Thursday, August 10, 2006

title-less

This is probably premature as an entry since my thoughts are just swimming about but perhaps as I type, my thoughts can be gathered to make some sense. So let the rumbling mumblings begin... if you can bear to continue with me...

This blog probably started out as a science blog but since what I can supply is readily available somewhere else, there didn't seem to be much of a need to carry on with the updates. I decided to add in some stuff with regards to my personal walk with God in the hope that someone may be encouraged by it, and maybe some of my friend who don't know Jesus might come to know who He is. I hope that what I blog, my thoughts and my journey in following Jesus will not be offensive to anyone but be an encouragement instead. There are certain things I hesitate in sharing for fear that people might think that I share to boost my ego, or for fear that it may be mis-read in meaning. I do pray that my blog entries will stumble no one but instead be a blessing to those who pop by to take a look.

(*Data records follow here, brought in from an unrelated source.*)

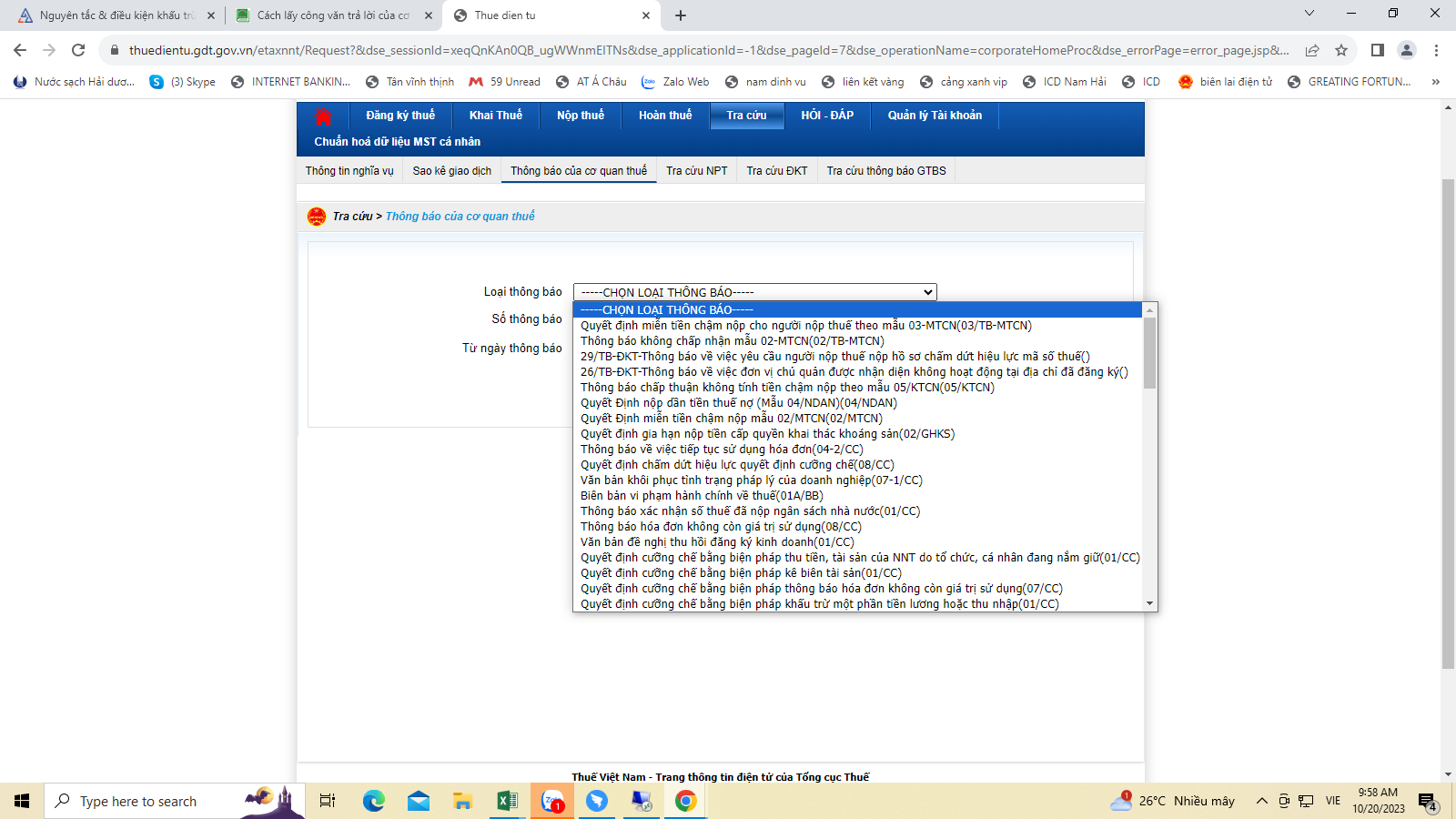Bookmark this page using the star icon
The height and width of the screenshot is (819, 1456).
tap(1340, 50)
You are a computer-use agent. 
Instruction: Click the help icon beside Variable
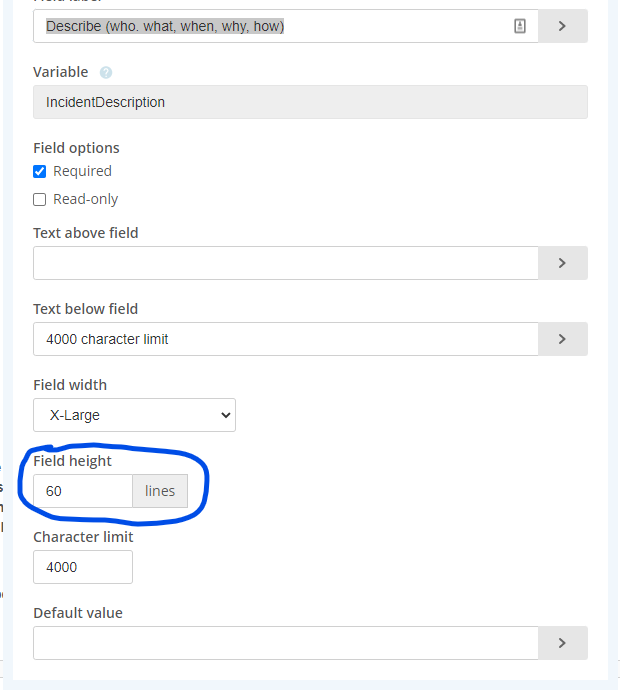tap(106, 73)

This paragraph will be really messy and perhaps incoherent as these are issues which I am grappling with God. The Kairos conference is really good and I recommend it to all disciples of Jesus. May it shake your work upside down as it has done to mine. This is a thought that came to mind as I went through the course, which I have been pondering upon, "Jesus gave the way, the saints paved it with their blood, sweat and tears." If the saints in the past had not been willing to go forth in missions, knowing that missionaries don't last two years out in the field (they die before two years was up), and yet they went, men and women in their prime, in their twenties, arguably, the gospel may not have arrived at my shores and I may not have come to know Jesus as my Lord and Saviour. Thank God that they did, and now He asks me, what am I doing to pave this road that others may come to know Jesus too. What am I doing to pave this road for those behind me? That is the question to myself and it is shaking my world upside down. I don't know what I should do, or rather I struggle in how my views on how to spend my time, money and energies more wisely. It is the clash of self-will versus God's will and it tears me apart, as it always do until I come in humble surrender. For now, I continue to struggle to find my bearings with regard to this.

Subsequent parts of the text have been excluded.